Di samping itu juga, dikhawatirkan dapat membingungkan bagi beberapa orang yang terbiasa membaca dengan istilah Pali.
-
kalau saya seh setuju bgt.....
kita kan orang indo...
jd lebih baik d terjemahkan k b.indo aj.
lagian kalau pakai bahasa pali, kita sebagai org indo kan gk ngerti.
mending tau arti dari sebuah kata itu lgsg dr pd harus d terjemah kan lg.
Semoga Semua Mahkluk Berbahagia
-
tetap pakai bentuk tulisan dan ejaan pali tapi disertai dengan arti/terjemahan dalam bahasa Indonesia. jika bahasa palinya terlalu dalem, atau arti terjemahannya begantung pada konteks kalimat, bisa pake catetan kaki.
-
yap, gw setuju sama hokben.. lebih baik tetap pake bentuk tulisan dan ejaan pali, tapi ada artinya.. jadi komplit dan lebih enak bacanya
-
Saya tidak setuju pengindonesiaan kata-kata Pali. Akan membingungkan.

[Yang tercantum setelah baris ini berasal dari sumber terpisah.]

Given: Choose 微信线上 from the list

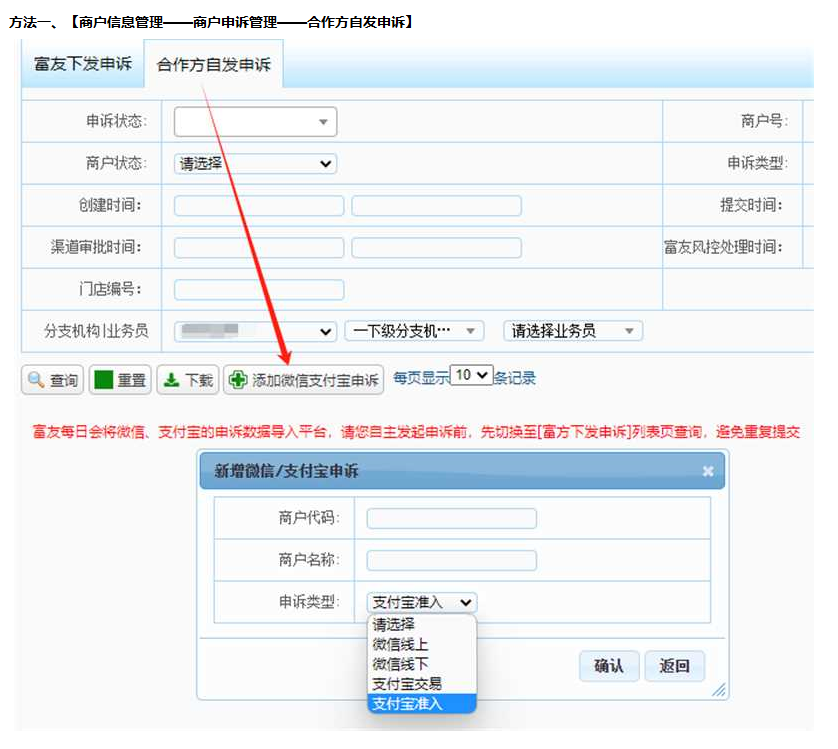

Kalau mau berbahasa Indonesia sekalian saja diterjemahin jangan diindonesiakan. _/\_
-
Kalau dalam bahasa Inggris, istilah Sanserkerta lebih digunakan dibandingkan istilah Pali. Dan istilah2 Sansekerta ini kemudian dibakukan menjadi bahasa Inggris. Misalnya, istilah2 seperti "bhiksu" dan "nirvana" yang berasal dari bahasa sansekerta sekarang dapat ditemukan di kamus2 bahasa Inggris. Jadi dalam penerjemahan Sutta/Sutra dan teks2 Buddhis lainnya, atau dalam karya tulis tentang Buddhisme, cukup lazim menggunakan istilah2 Sansekerta ini karena sudah dianggap baku dalam bahasa Inggris. Meskipun begitu, ada juga kelompok yang mempertahankan penggunaan bahasa Pali, misalnya dalam terjemahan Sutta ke dalam bahasa Inggris oleh Bhikkhu Bodhi.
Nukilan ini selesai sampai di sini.